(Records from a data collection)

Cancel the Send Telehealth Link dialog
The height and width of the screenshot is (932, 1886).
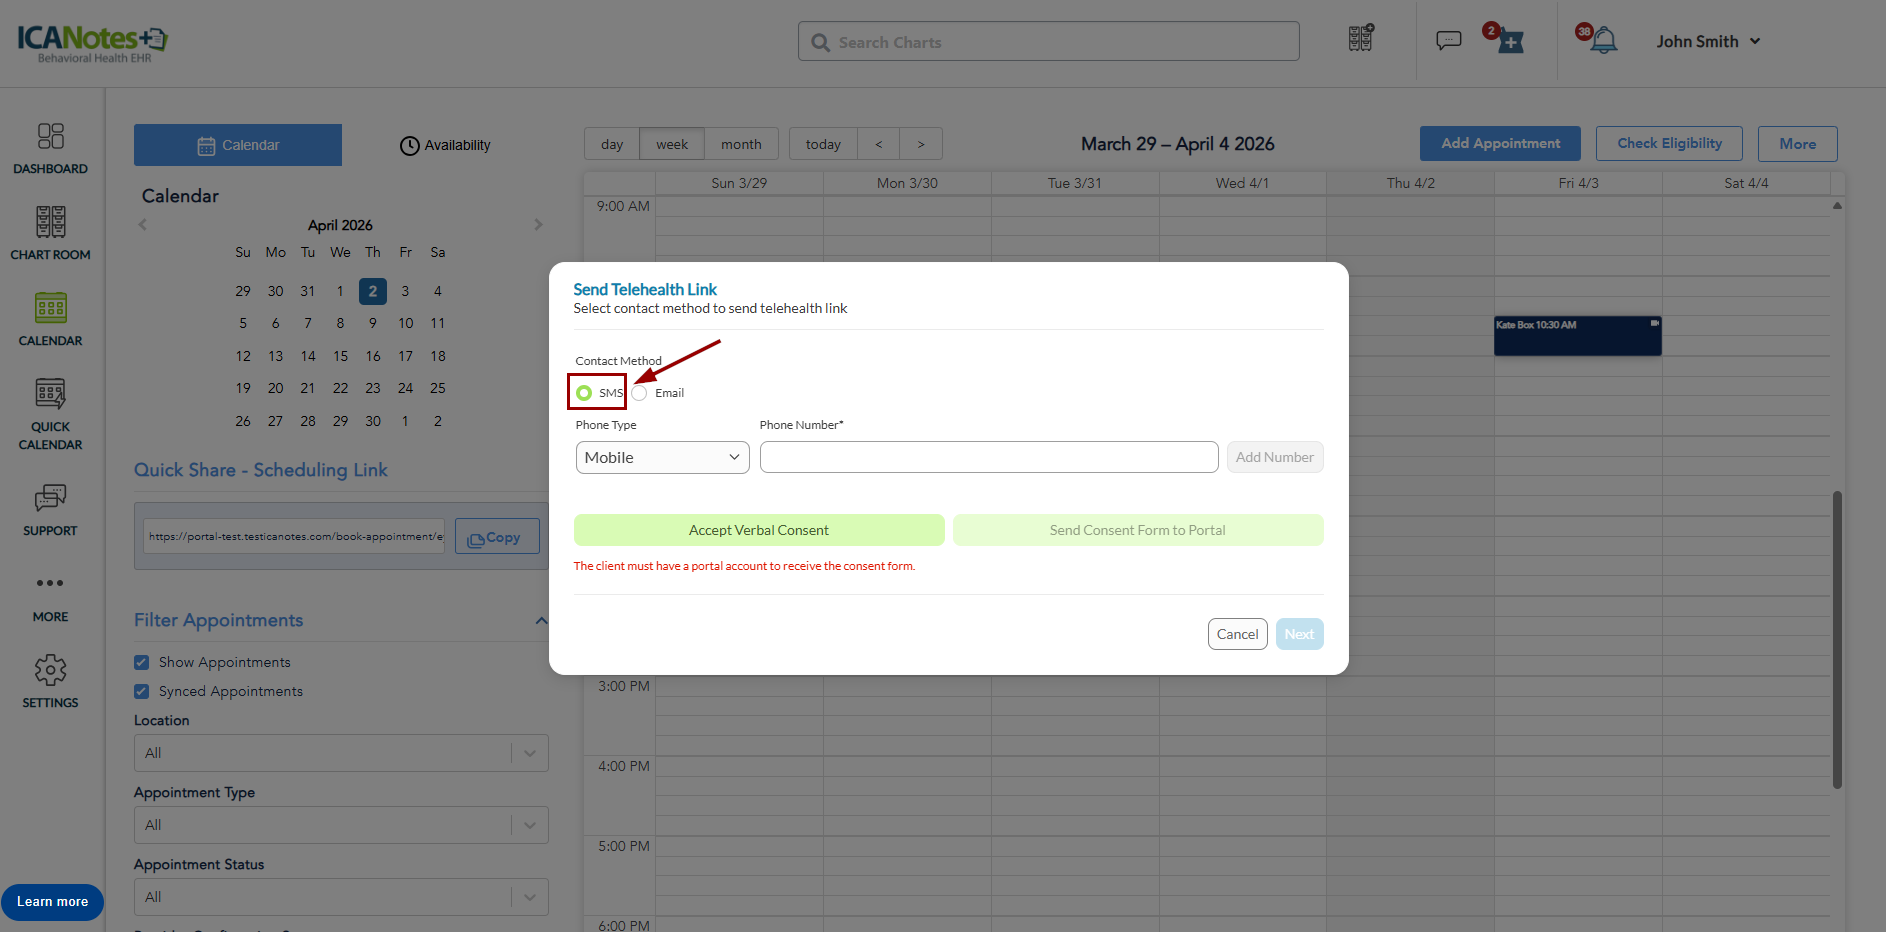[1237, 634]
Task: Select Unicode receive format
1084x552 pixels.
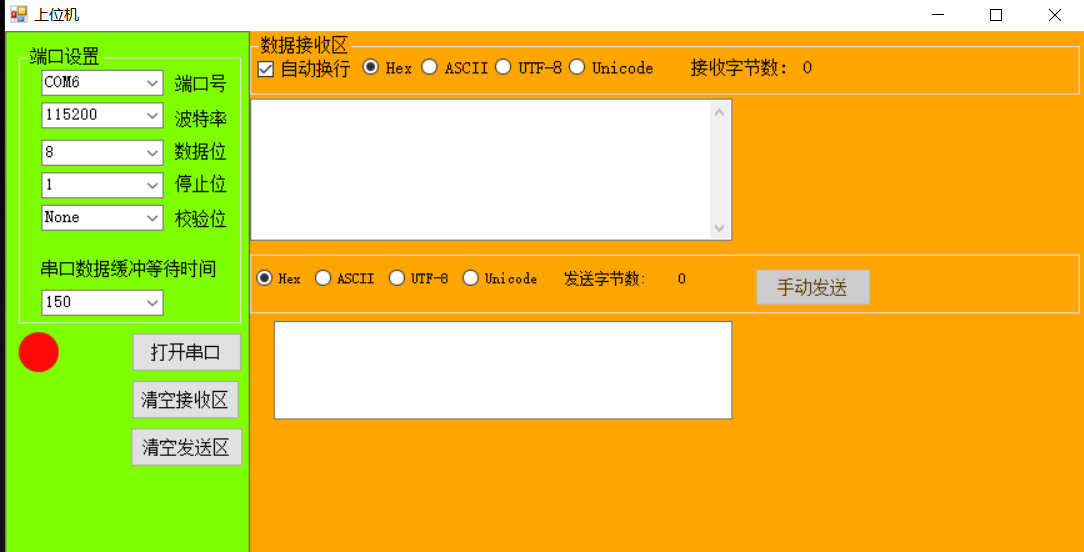Action: tap(577, 67)
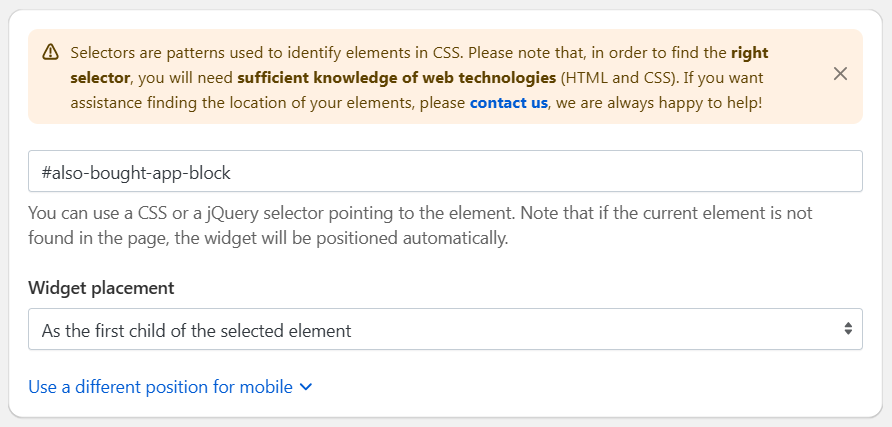892x427 pixels.
Task: Open the Widget placement dropdown
Action: (x=445, y=329)
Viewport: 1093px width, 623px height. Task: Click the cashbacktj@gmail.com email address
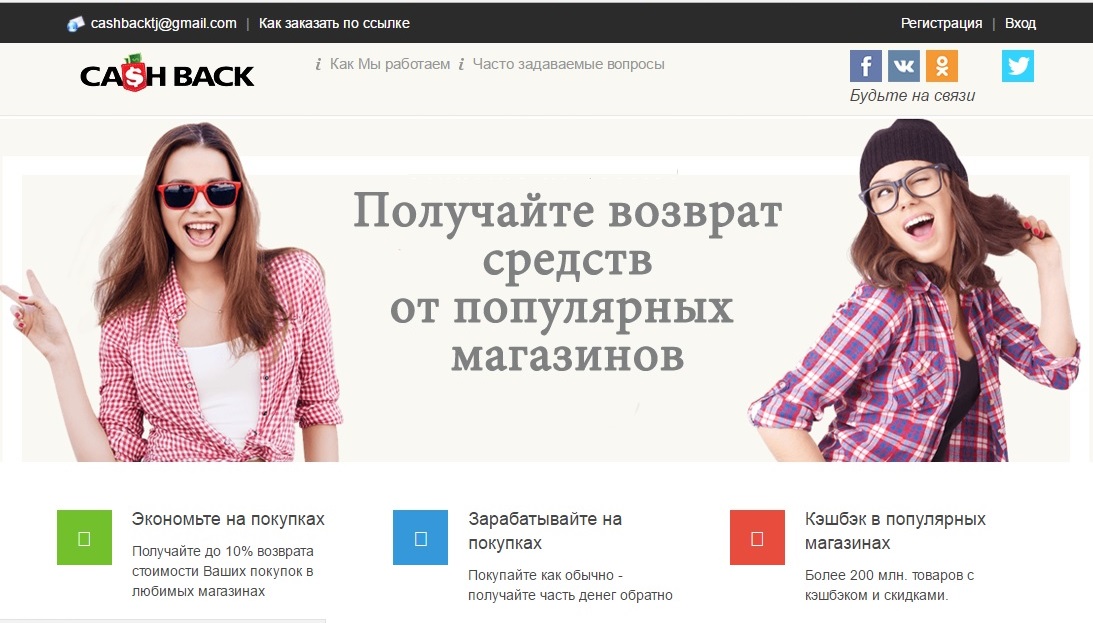pyautogui.click(x=164, y=23)
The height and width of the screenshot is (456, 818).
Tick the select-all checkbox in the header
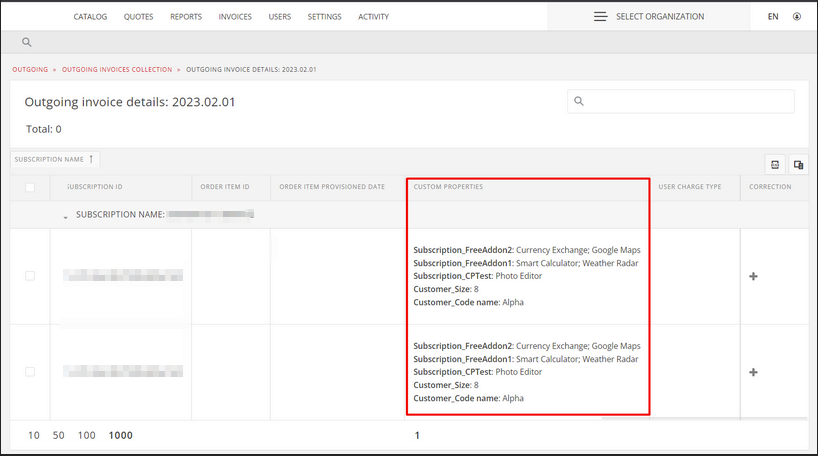[x=30, y=187]
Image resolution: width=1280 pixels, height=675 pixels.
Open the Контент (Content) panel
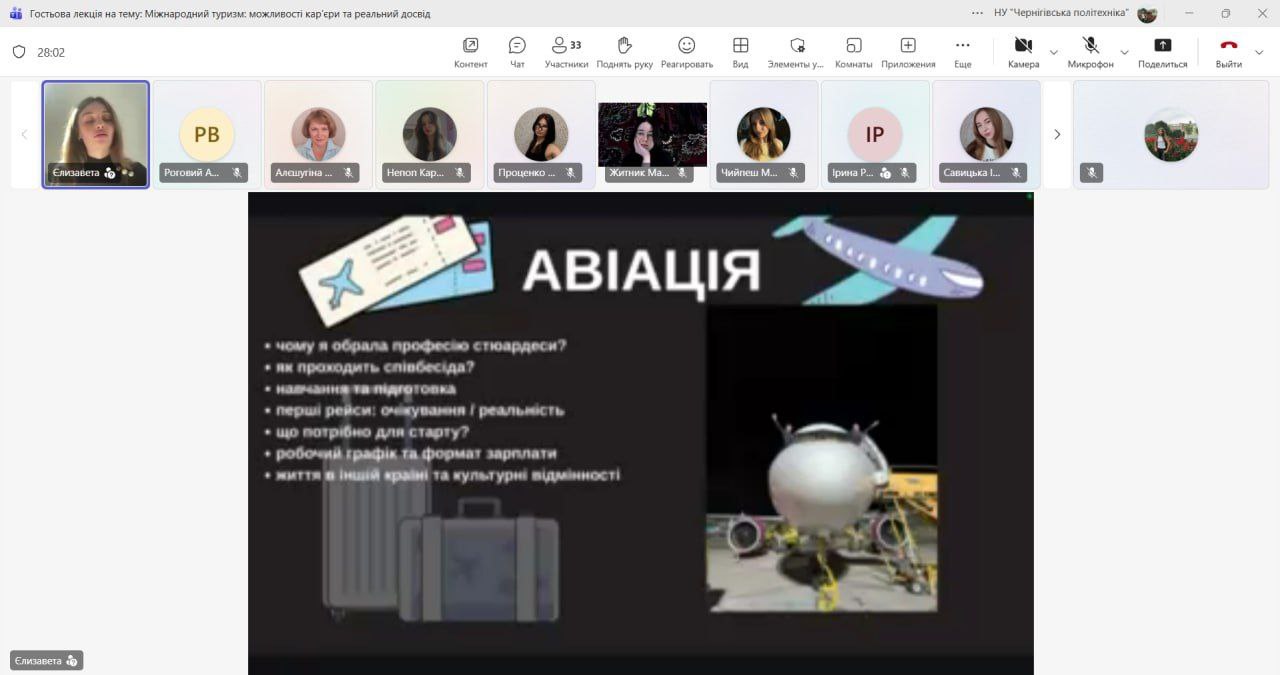470,52
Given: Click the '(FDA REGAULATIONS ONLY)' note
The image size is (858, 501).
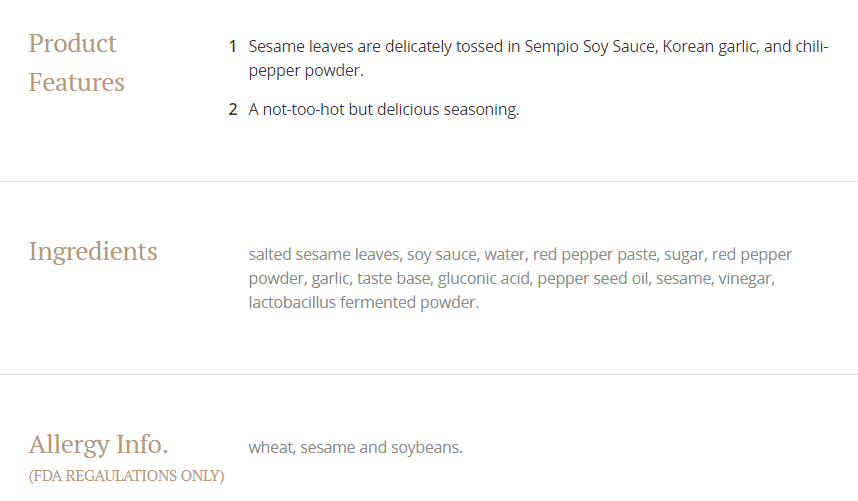Looking at the screenshot, I should click(x=126, y=475).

- **Task directions**
Produce an exact copy of the lines from the line containing "1084x552 pixels." through the last line of the records, with no pictures and no other text.

- **Problem solution**
1084x552 pixels.
Action: tap(577, 67)
892x427 pixels.
Task: Open the Widget placement dropdown
Action: (x=445, y=329)
Viewport: 1093px width, 623px height. Task: Click the cashbacktj@gmail.com email address
pyautogui.click(x=164, y=23)
The height and width of the screenshot is (456, 818).
Tick the select-all checkbox in the header
[x=30, y=187]
Image resolution: width=1280 pixels, height=675 pixels.
Open the Контент (Content) panel
470,52
Given: Click the '(FDA REGAULATIONS ONLY)' note
The image size is (858, 501).
Looking at the screenshot, I should click(x=126, y=475).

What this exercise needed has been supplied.